Crime Watch Weekly Round-Up: In the News and on the 'Net
- FORMER police detective Pam Newton talks to Sydney newspaper The Mosman Daily about her debut crime novel THE OLD SCHOOL, a story set in 1992 against a background of buried secrets, police corruption and issues like the Vietnam war and immigration, and how her book is about grief (something not addressed in a lot of crime fiction), because although crime can be banal, its effects are forever.
- Laura Sullivan of Salon gushes about 'rising star' crime writer Tana French and her latest book FAITHFUL PLACE, calling French "Part Raymond Chandler, part Roddy Doyle" and saying she takes the crime genre into new territory.
- In the Irish Times, crime writer Declan Burke takes a look at some great crime reads for the northern hemisphere summer, including Jo Nesbo's THE SNOWMAN ("there's more to Scandinavian crime fiction than Henning Mankell and Stieg Larsson") and Andrea Camilleri's THE WINGS OF THE SPHINX.
- Aditya Sudarshan in The Hindu asks when will Indian publishing focus less on fun reads, and get serious?
- Lee Scott of the Florida Times-Union takes a look at all the debates and fun and games that went into the International Thriller Writers Association compiling a list of the 100 Must-Read thrillers published before 2000, which has now become a new book to educate and to entertain readers about influential thriller writing.

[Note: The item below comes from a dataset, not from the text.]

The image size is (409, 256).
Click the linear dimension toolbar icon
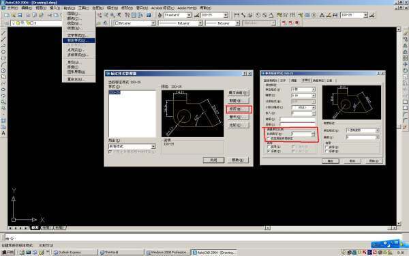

- Chris Middleton highlights the Telegraph's Family Book Club choice for July, Young Sherlock Holmes: Death Cloud, part of a new series providing a new take on the famed detective via his early years.
- Alison Flood in the Guardian examines whether Peter Temple winning Australia's top 'literary fiction' prize, the Miles Franklin Award could lead to Britian's equivalent, the Booker Prize, beginning to consider crime fiction.